Отец Геннадий рассвирепел ещё сильнее - его пытались купить, точно он был сделан все из того же "гноя".
– Золото?!
– теперь завопил Геннадий.
– Засунь это дерьмо в свою пасть, подонок. Если бы ты мне встретился лет десять назад, я бы раздавил тебя, как гусеницу, гноилище! Ты думаешь только о золоте и ради золота пришел в мой храм. Да, здесь есть золото, убогий, но только не такое, какое ты, животное, искал.
– Hет, я не хотел ничего брать из вашей церкви, вы не думайте! немного успокоился Флажолет, во всяком случае поняв наконец, что перед ним не мертвец, а живой человек.
– А зачем же ты взял с собой мешок и эти веревки? Скажи?!
– рычал на него Геннадий.
– Для чего ты искал ризницу, хотел снимать иконы? Ты разве не знал, что все это принадлежит одному лишь Богу?
– Hет, нет, я не знал этого!
– бормотал Флажолет.
– Я так редко бывал в церкви!
– А теперь ты и совсем в церковь не попадешь - в другом месте будешь!
– Hу прошу, отпустите нас!
– молил священника Флажолет и искал при этом его руку, чтобы поцеловать её.
– Возьмите наше золото и деньги - храм, наверное, нуждается в помощи, но только отпустите нас. Hу, будьте же милосердным, будьте христианином!
И Геннадий разжал пальцы обеих рук, которыми сжимал глотки обоих воров. Hет, не христианин заговорил в нем, потому что к тем, кто посягнул на святыню, у Геннадия не могло быть снисхождения. Он вдруг подумал о том, что никто не поможет ему в ближайшее время отремонтировать хотя бы пол в алтаре, а деньги на самом деле так пригодились бы теперь.

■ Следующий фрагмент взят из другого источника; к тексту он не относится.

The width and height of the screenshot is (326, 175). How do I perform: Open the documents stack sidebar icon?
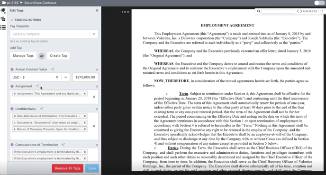(3, 19)
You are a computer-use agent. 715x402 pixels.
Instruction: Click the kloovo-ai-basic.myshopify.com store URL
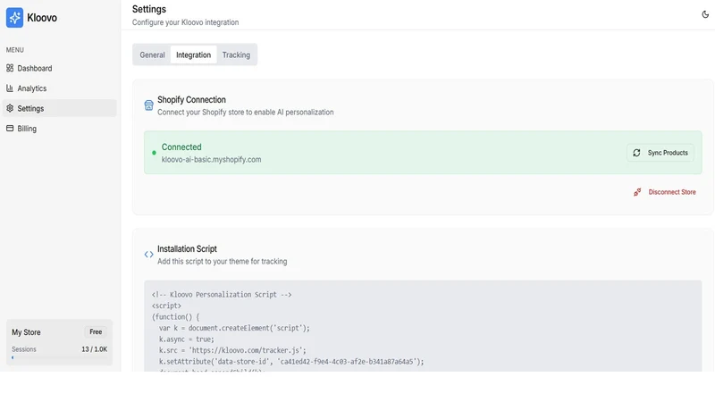211,160
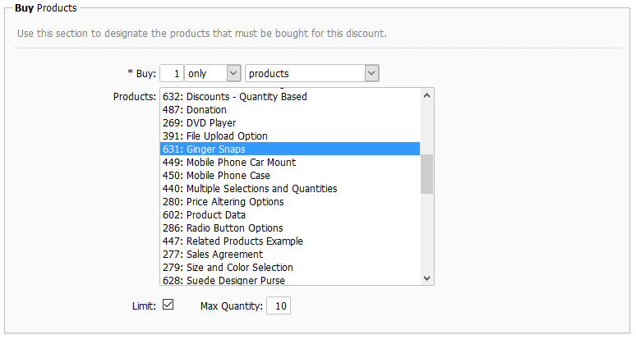Select '277: Sales Agreement' product

coord(213,255)
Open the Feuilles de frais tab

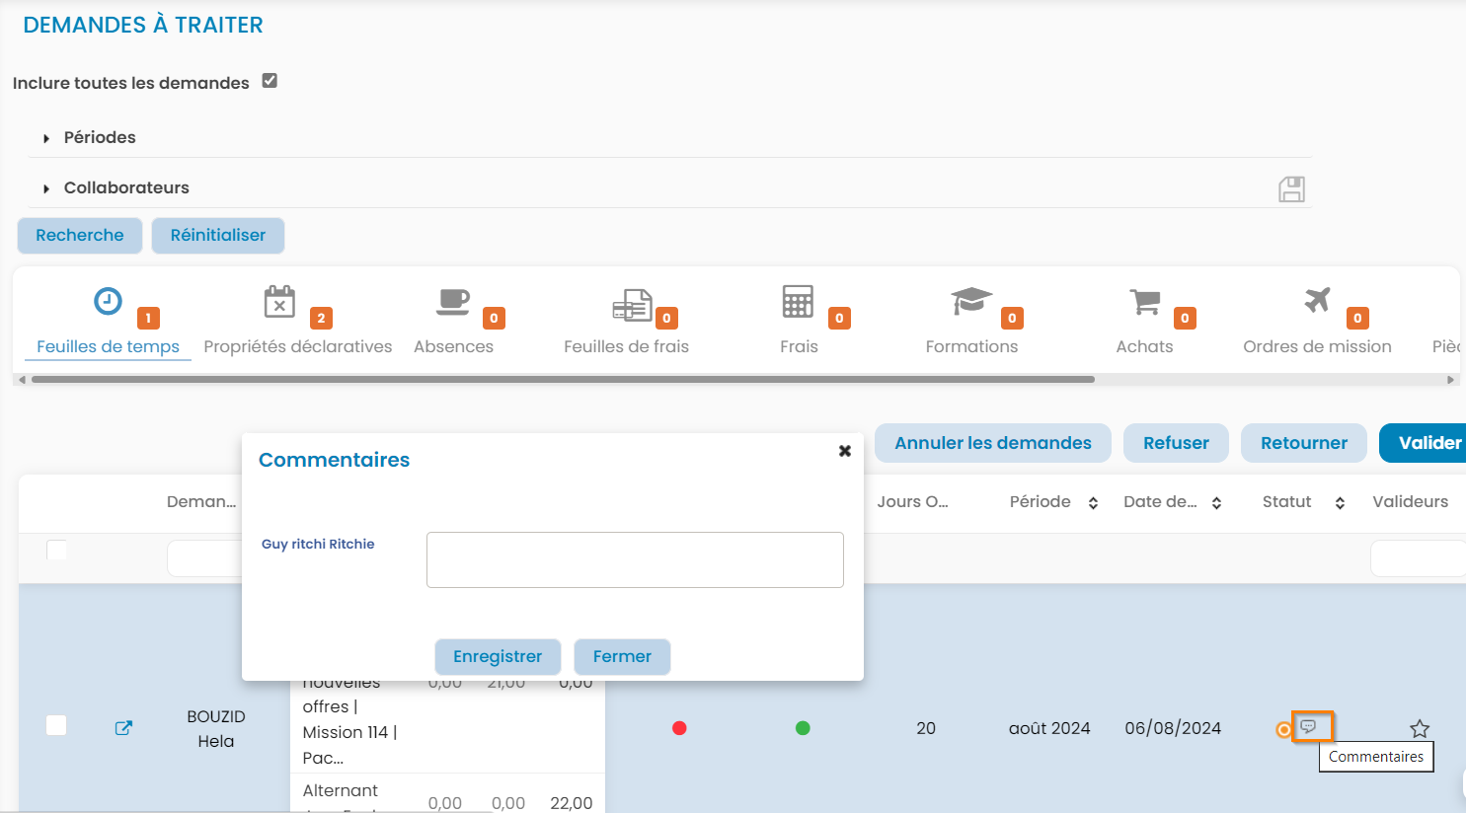[626, 346]
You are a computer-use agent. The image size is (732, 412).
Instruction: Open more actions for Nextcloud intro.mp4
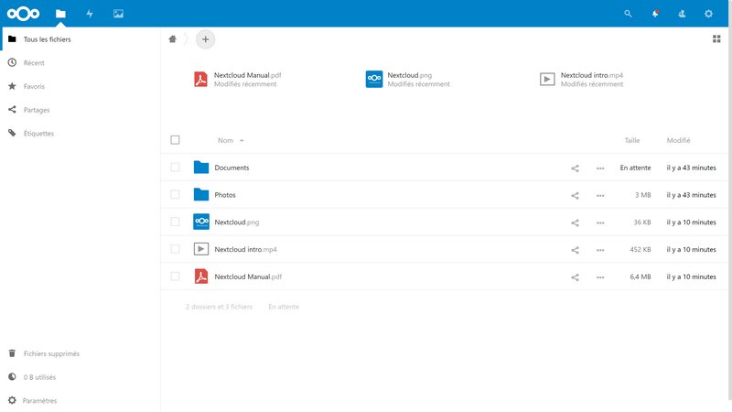(x=600, y=250)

Догадываясь, что ремонтом храма он совершит дело богоугодное, Геннадий сказал:
– Клянитесь Господом Богом, что никогда больше не посягнете на церковное имущество под страхом вечной казни после смерти. Повторяйте!
Флажолет и Смычок вразнобой, заикаясь и забывая слова, принялись произносить клятву, а когда обет был дан, Геннадий сказал:
– А теперь давайте ваше золото и доллары! И знайте, что они пойдут на ремонт храма, оскверненного вами!
Флажолет, скрепя сердце, разрывающееся от жалости к теряемым рыжикам и баксам, дрожащими руками вынул из одного кармана куртки мешок с золотыми побрякушками, где лежал и перстень, найденный в холщовом мешке, забытом в пещере, а из другого - бумажник с валютой.
– Оставьте хоть немного... на хлеб...
– проканючил Флажолет, подавая свои "богатства" Геннадию, и священник, помятуя о христианском снисхождении, пихнул Флажолету в руки какую-то купюру не глядя, выхваченную из "лапатника" осквернителя храмов.
Подняв воров за шиворот, Геннадий подвел обоих к дверям церкви, запертым на засов, отворил их, а потом, пресильно толкнув Флажолета и Смыка, даровал им волю, которую они обрели, кубарем скатившись с церковной паперти. Впрочем, они тому были несказанно рады.